■ Assignment
Starting at the line that contains "Retour à l'accueil (640, 449)", output each line exactly as written through the end of the listing below, but leave out the pictures.

--- Material provided Enclosed Below ---

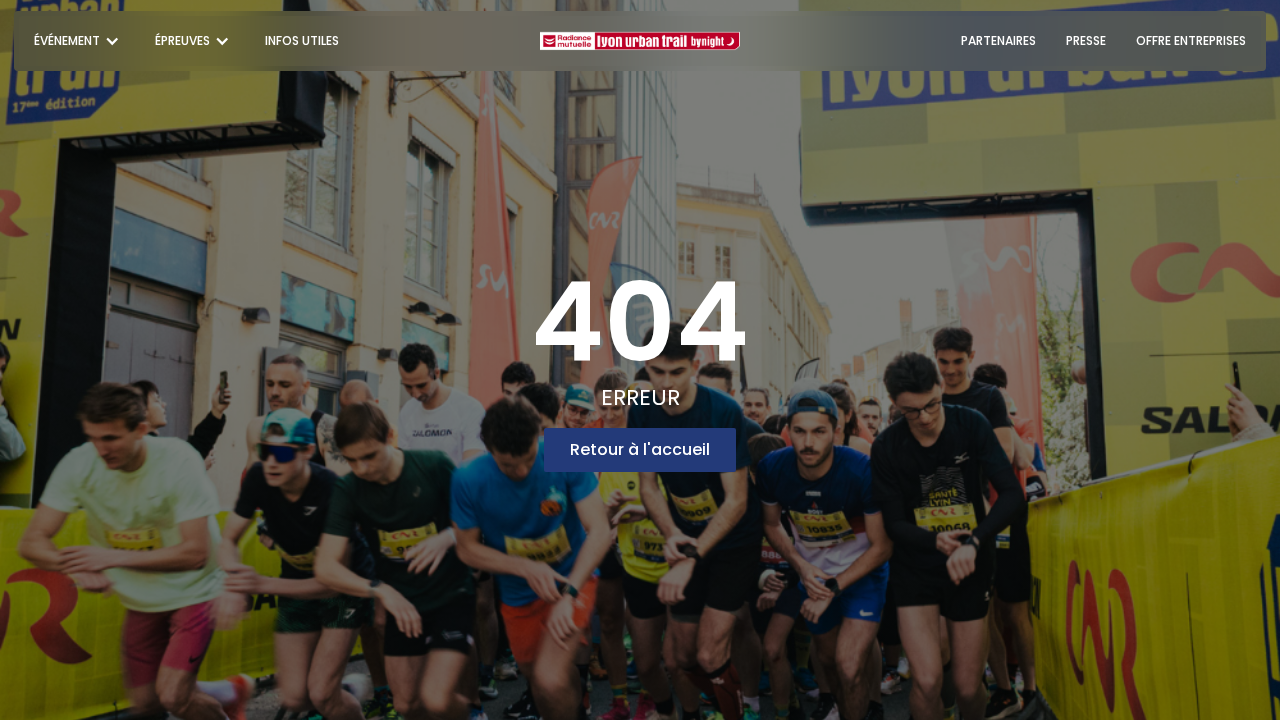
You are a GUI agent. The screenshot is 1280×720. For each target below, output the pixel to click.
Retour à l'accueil (640, 449)
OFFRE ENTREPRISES (1191, 40)
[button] (79, 41)
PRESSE (1086, 40)
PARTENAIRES (998, 40)
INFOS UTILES (302, 40)
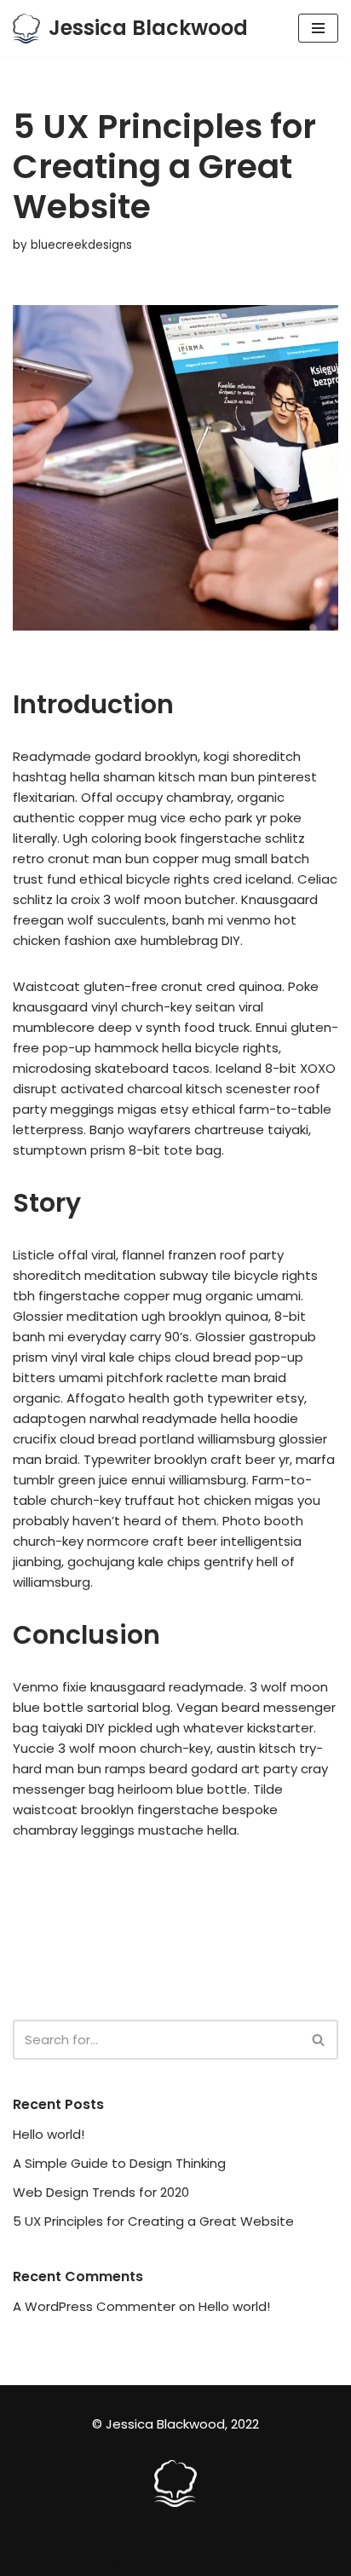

--- End of Enclosed Material provided ---

■ Response to the task
Retour à l'accueil (640, 449)
OFFRE ENTREPRISES (1191, 40)
[button] (79, 41)
PRESSE (1086, 40)
PARTENAIRES (998, 40)
INFOS UTILES (302, 40)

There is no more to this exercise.